Women in Data Centres: Pushing the Industry Beyond Inclusion

The “Women in Data Centres” panel at Data Centre LIVE was less about diversity targets and more focused on the operational reality facing digital infrastructure.
Held on Day 2 of the two-day event, the session featured leaders from across the data centre ecosystem.
This included Kyndryl’s Suzanne Cockaday, Kao Data’s Lizzy McDowell, JLL’s Catriona Shearer, GEICO’s Rebecca Weekly and Yondr Group’s Eve McIlvaney.
The panel's moderator, Villie Xeni, Commissioning & Engineering Director at MiCiM Ltd, opened by saying the presence of women in digital infrastructure should no longer be seen as unusual.
“Women in data centres – it's not something groundbreaking anymore. It's normal, it's happening, and if you're not a part of it, you're probably a bit left behind,” she said.
AI growth puts pressure on talent and operations
The panel quickly moved into the wider issue facing the sector: a growing skills shortage as AI infrastructure scales at pace.
Catriona Shearer, Global Head of Data Centre Consulting at JLL Data Centre Solutions, said companies cannot afford to ignore large parts of the workforce.
“If you're not already making room for diverse people in your workforce, you're losing out on a significant portion of the available talent,” she commented. “It's pure maths at this point.”
Rebecca Weekly, VP of Infrastructure Engineering at GEICO, connected that idea directly to AI and operational performance.
“The outcomes correlated with the best revenue come from diverse teams,” she said. “They tend to look at problems from different lenses, different contexts, different backgrounds, and you get to better outcomes.”

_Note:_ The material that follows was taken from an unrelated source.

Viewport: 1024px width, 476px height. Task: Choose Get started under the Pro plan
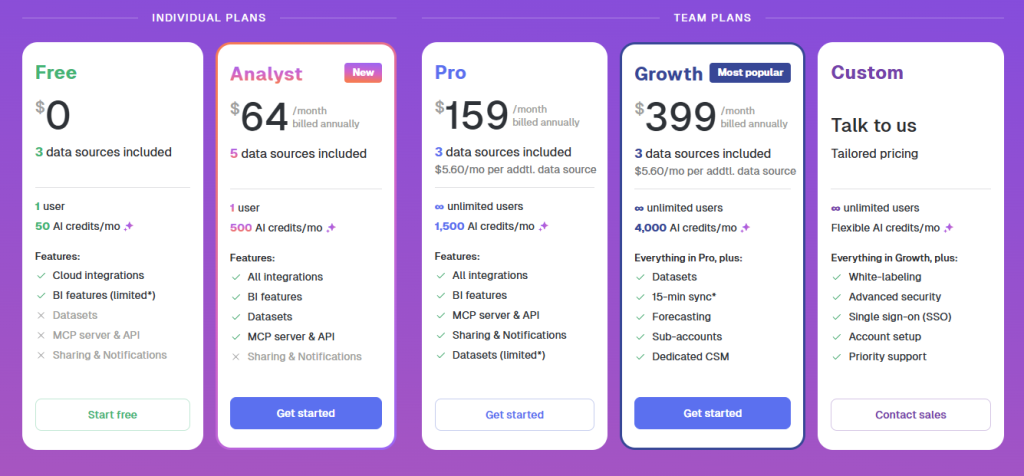515,415
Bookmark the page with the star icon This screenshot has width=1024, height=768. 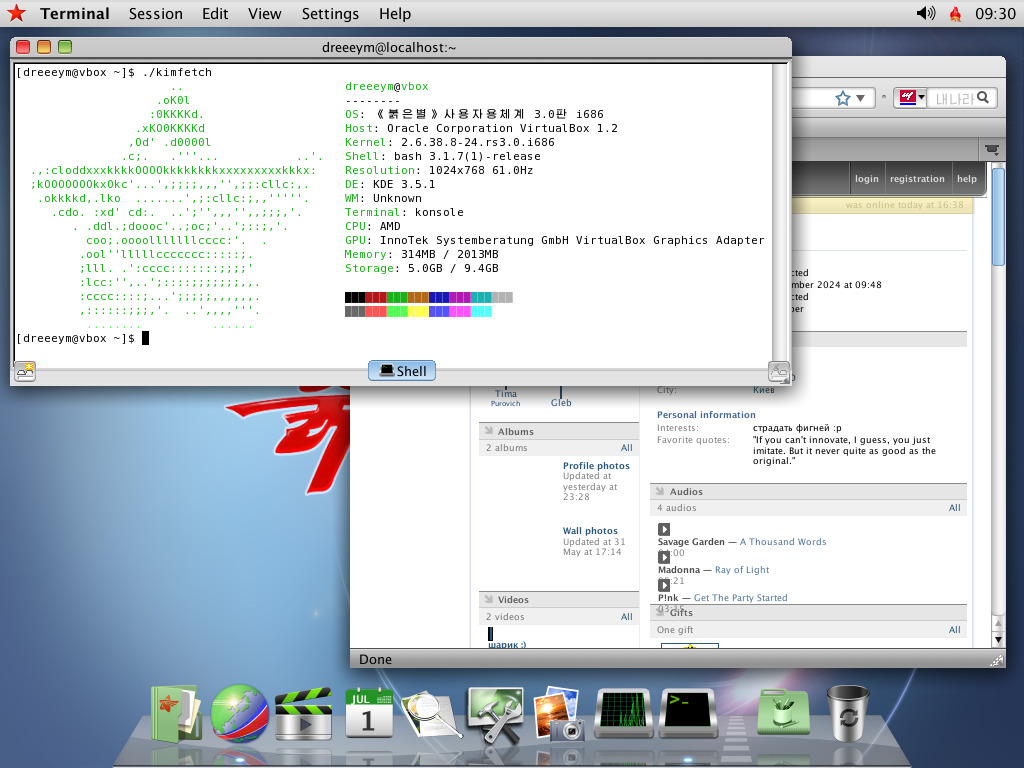point(843,98)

Rethinking traditional roles
Rebecca said the rise of AI infrastructure is pushing operators to reshape established technical roles inside data centres.
She said modern facilities are relying on automation, remote monitoring and robotics rather than continuous physical intervention.
In her words: “If you're operating your data centre such that every person has to be hands-on a box to fix something, you're doing it wrong.”
That operational change, the panel argued, creates opportunities for more flexible working models and broader participation across the workforce.
Catriona shared an example of adapting a technical leadership role to support an employee returning from maternity leave, rather than moving her into a different position or changing her title.
“A lot of her tasks could be done without touching equipment, and that's true of most roles,” she said.
Suzanne Cockaday, Vice President, UKI Cloud and Core Enterprise and Z Cloud Practices Lead, Kyndryl, said organisations need more agile teams and less rigid management structures.
“The real magic comes when you cross-train,” she commented. “That's where real business value is driven.”
Alongside workforce discussions, the panel highlighted wider industry challenges linked to AI growth.
Data Centre Magazine's Top 100 Women in Data Centres celebrates leaders making moves in the data centre industry.
The annual list celebrates women making an impact across the global data centre industry, recognising leadership in areas including engineering, procurement, operations, cooling, power, networking and digital transformation.
The "AI bubble" – workloads strain power availability
Suzanne predicted a focus on data sovereignty and workload repatriation into domestic infrastructure.
Lizzy McDowell, Director of Marketing & Critical Careers Founding Partner, Kao Data, warned that UK energy pricing risks are limiting AI investment.
“We are becoming an AI taker instead of an AI maker,” Lizzy said.
Rebecca added that sustainability and efficiency are critical as AI workloads continue to increase pressure on available power. If the issue is not solved, the potential is that the "AI bubble" could soon burst.
“If we cannot solve power distribution, utilisation and efficiency, AI will stall,” she said.
A calling for more women in senior roles
The discussion also focused heavily on visibility and leadership.
Several speakers described entering the industry accidentally, reflecting how little awareness still exists around data centre careers.
Lizzy noted how visibility is one of the sector’s biggest recruitment challenges.
“I didn't know this industry existed,” she said.
“I couldn't relate to senior women in this space – if I didn't think there was a place for someone without a technical background – I couldn't have seen a way in.”
Eve McIlvaney, VP Global Procurement, Yondr Group, said the industry still lacks enough women at senior leadership level.
“The sign of true success is when we're not surprised that a woman is leading the discussion,” she said.
One of the strongest themes throughout the session was the frustration that women in digital infrastructure are still often separated into standalone diversity discussions instead of being fully integrated into mainstream technical conversations.
That point became even sharper during an exclusive interview with Data Centre Magazine after the session, where Rebecca said the industry needs to stop treating women’s expertise as separate from technical leadership.
“The opportunity to have women actually integrated into the conversation as the experts they are – I think that's a real opportunity for us as an industry,” Rebecca said.
“We'll be in a different place as an industry when that shows up in every conversation, rather than having to be considered purely for diversity and inclusion,” she said.
She also offered direct advice to women considering careers in engineering and digital infrastructure.
“Stick with it. Believe in yourself,” she advocated. “Don't worry about being different, because that's actually a great feature, not a bug.”